EUA - Na semana passada, estava de cama, depois de ter extraído um molar que me tinha dado muita dor. Meio adormentado, rece­bi uma chamada do Reino Unido de uma amiga que trabalha para uma organização que vela pelos direitos de artistas que no mundo a sofrem perseguição política.


Fonte: SA

 

A minha amiga perguntou-me se eu já tinha ouvido falar de um poeta angolano cha­mado Fridolim Kamolakamwe. Segundo a minha amiga, tudo tinha que ser feito para safar a vida deste poeta angolano. Eu esta­va sob efeito de nitrilo oxidio – um gás que certos dentistas usam como anestesia – e parece que comecei a falar à toa. A minha amiga despediu-se, tendo certamente pen­sado que eu tinha bebido ou então fumado qualquer coisa.


No dia seguinte, chamei a minha amiga e ela me disse que se tratava de um caso muito estranho. Ela disse-me que usual­mente se tratava de poetas muito pobres a lutarem contra a repressão – pequenos Davides contra Golias governamentais. O caso do poeta/declamador Fridolim Kamo­lakamwe tinha mesmo um aspecto surre­alista. Cá estava um poeta a dizer que iria ser morto por ter reivindicado as promes­sas que lhe tinham sido feitas durante as eleições de 2008, por indivíduos ligados ao governo. Ao nosso poeta declamador tinha sido prometido uma residência própria no projecto Nova Vida; uma viatura Hyundai; pagamento de propinas para os filhos; sub­sídio alimentar mensal e duzentos mil dó­lares numa conta bancária.

 

A minha amiga queria que eu lhe expli­casse minuciosamente a interligação entre os serviços de inteligência, o partido no po­der e poetas. Eu disse a ela que isto só po­deria ser feito através de uma pesquisa para uma tese de doutorado em política africana. Ela insistiu que iria seguir o caso de perto. É que muitas pessoas, nesses dias, quando vêem algo escrito em Português utilizam o programa do Google para traduzir. É uma tradução muito crua. A minha amiga tinha traduzido a já famosa carta (aparentemente um grito de desespero) do Fridolim Kamo­lakamwe desta forma.

▶ Tarefa A: Transcreva do excerto sobre o poeta Fridolim Kamolakamwe o trecho entre "A minha amiga perguntou-me" e "fumado qualquer coisa.", inclusive.
▶ Tarefa B:
Responda com base no excerto sobre o poeta Fridolim Kamolakamwe:
(i) De que país veio a chamada da amiga?
(ii) Durante que eleições foram feitas as promessas ao poeta?
(iii) De que empresa é o programa que muitas pessoas usam para traduzir o que veem escrito em português?
A listagem que se segue provém de outra fonte.

▶ Segmento de dados:
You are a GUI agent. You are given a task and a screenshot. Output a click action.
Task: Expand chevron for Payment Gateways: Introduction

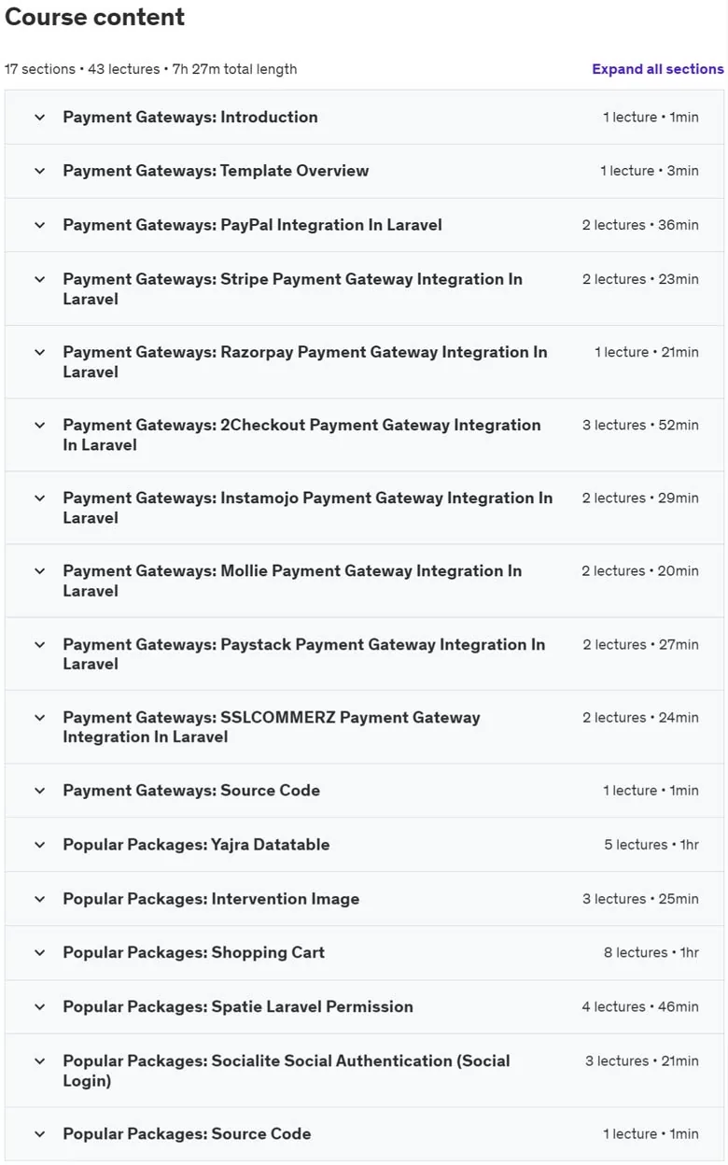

▶ Resposta comentada A:
A minha amiga perguntou-me se eu já tinha ouvido falar de um poeta angolano cha­mado Fridolim Kamolakamwe. Segundo a minha amiga, tudo tinha que ser feito para safar a vida deste poeta angolano. Eu esta­va sob efeito de nitrilo oxidio – um gás que certos dentistas usam como anestesia – e parece que comecei a falar à toa. A minha amiga despediu-se, tendo certamente pen­sado que eu tinha bebido ou então fumado qualquer coisa.

▶ Resposta comentada B:
(i) Do Reino Unido.
(ii) Durante as eleições de 2008.
(iii) Do Google.